Was bleibt Richie nun in seiner momentanen Lage, als in seinen Erinnerungen an sein Leben vor dem Knast zu schwelgen und in seiner Einbildung Musik zu hören? Was erlebte Richie nicht alles in seiner Zeit vor der Inhaftierung? Wahrscheinlich mehr als die meisten anderen Männer in seinem Alter. Und die Musik begleitete ihn dabei immer. Ihm fallen nur die markantesten und Aufsehen erregendsten Ereignisse ein. Viel Spaß hatten Richie und seine Freunde immer in ihren gemeinsamen Stunden und sie waren eigentlich ständig zusammen. Es kann sein, dass er die Reihenfolge oder die Jahre etwas durcheinander bringt, denn sich wirklich alles in chronologischem Ablauf zu merken, war unmöglich, weil wirklich jeden Tag etwas Irres geschah. Damals, vor seiner Knastzeit, wenn er auf seinem Feuerstuhl durch die Gegend brauste, vielleicht sogar mit einem Mädchen auf dem Soziusplatz, das waren echt starke Zeiten! Ja, ja, Richie und die Frauen, das war ein ganz eigenes Thema …

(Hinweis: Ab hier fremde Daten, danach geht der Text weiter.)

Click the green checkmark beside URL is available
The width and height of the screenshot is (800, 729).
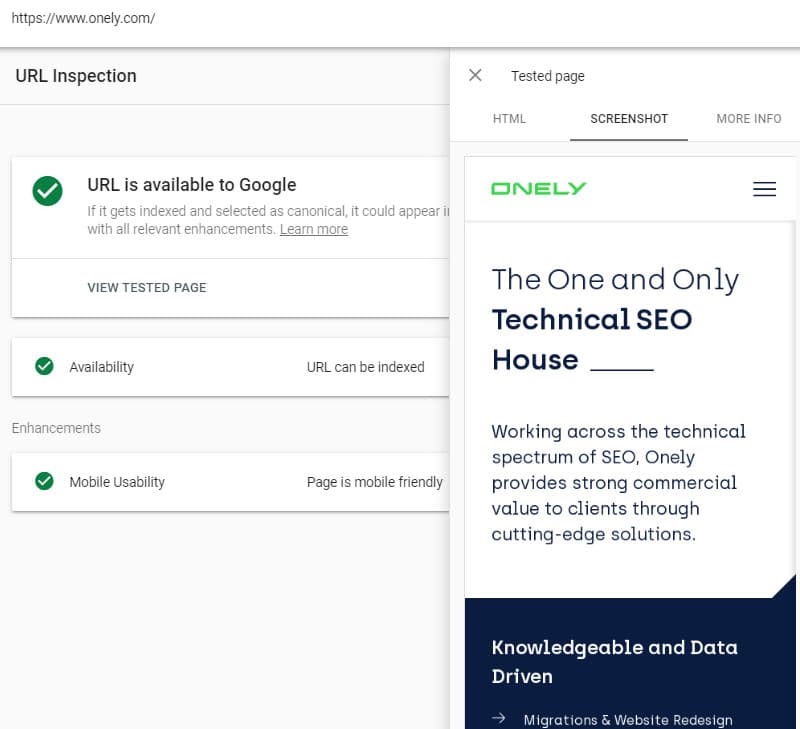coord(47,190)
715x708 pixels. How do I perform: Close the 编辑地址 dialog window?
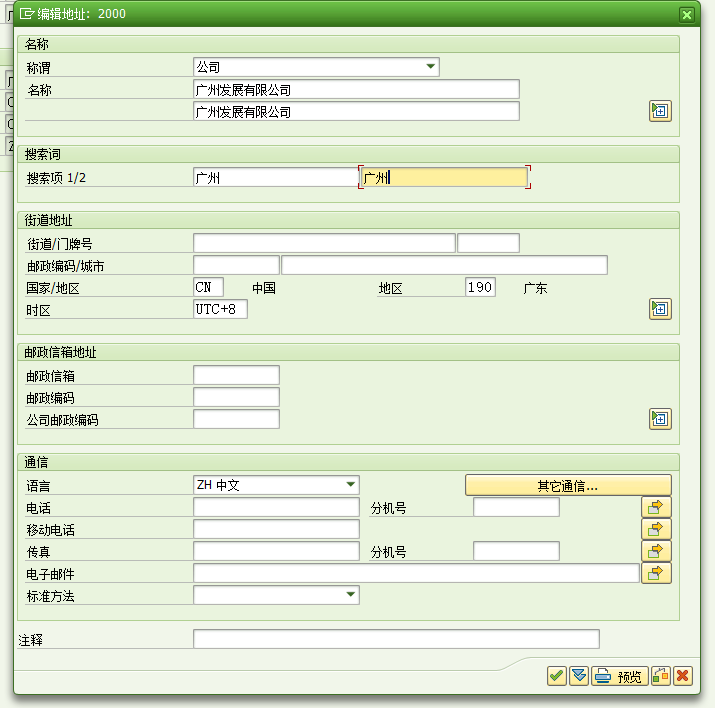[x=686, y=15]
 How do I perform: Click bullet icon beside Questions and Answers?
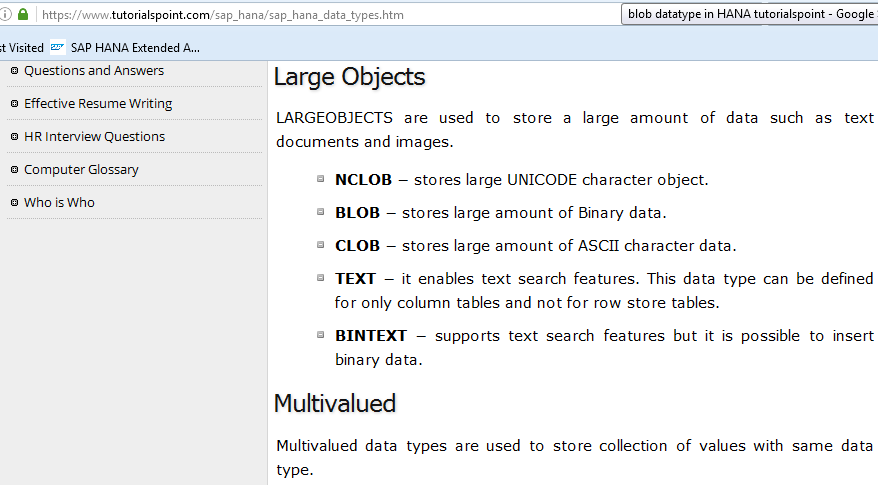click(x=14, y=71)
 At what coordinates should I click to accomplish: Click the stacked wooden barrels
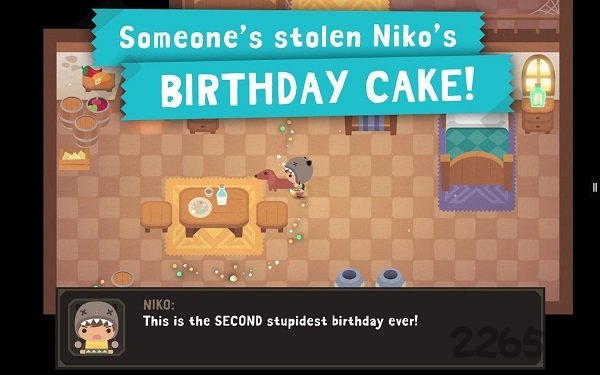point(78,119)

Wenn Richie daran denkt, dass das jetzt zwangsläufig alles für lange, lange Zeit vorbei ist, wird ihm übel und er würde sein Elend am liebsten laut aus sich heraus brüllen. Durch eine Art Urschrei seiner ganzen Wut freien Lauf lassen, um sich Luft zu verschaffen. Richie ist oft nach weinen zumute, obwohl er weiß Gott kein Weichling ist, doch in seiner elenden und hilflosen Situation befindet sich Richie so manches Mal am Rande der Verzweiflung. Er ist immer öfter kurz vor dem Durchdrehen. Richie darf gar nicht daran denken, wo er sich befindet, wo er festgehalten wird, wozu er verdammt ist und wie sein Schicksal und die Wirklichkeit aussehen. Heute ist so wie gestern und morgen wird so wie heute sein. Am besten ist es für ihn, wenn er die Welt um sich herum vergisst, sich in Tagträumereien flüchtet und sich an Erlebtes erinnert, um davon zu zehren. Kopfkino halt.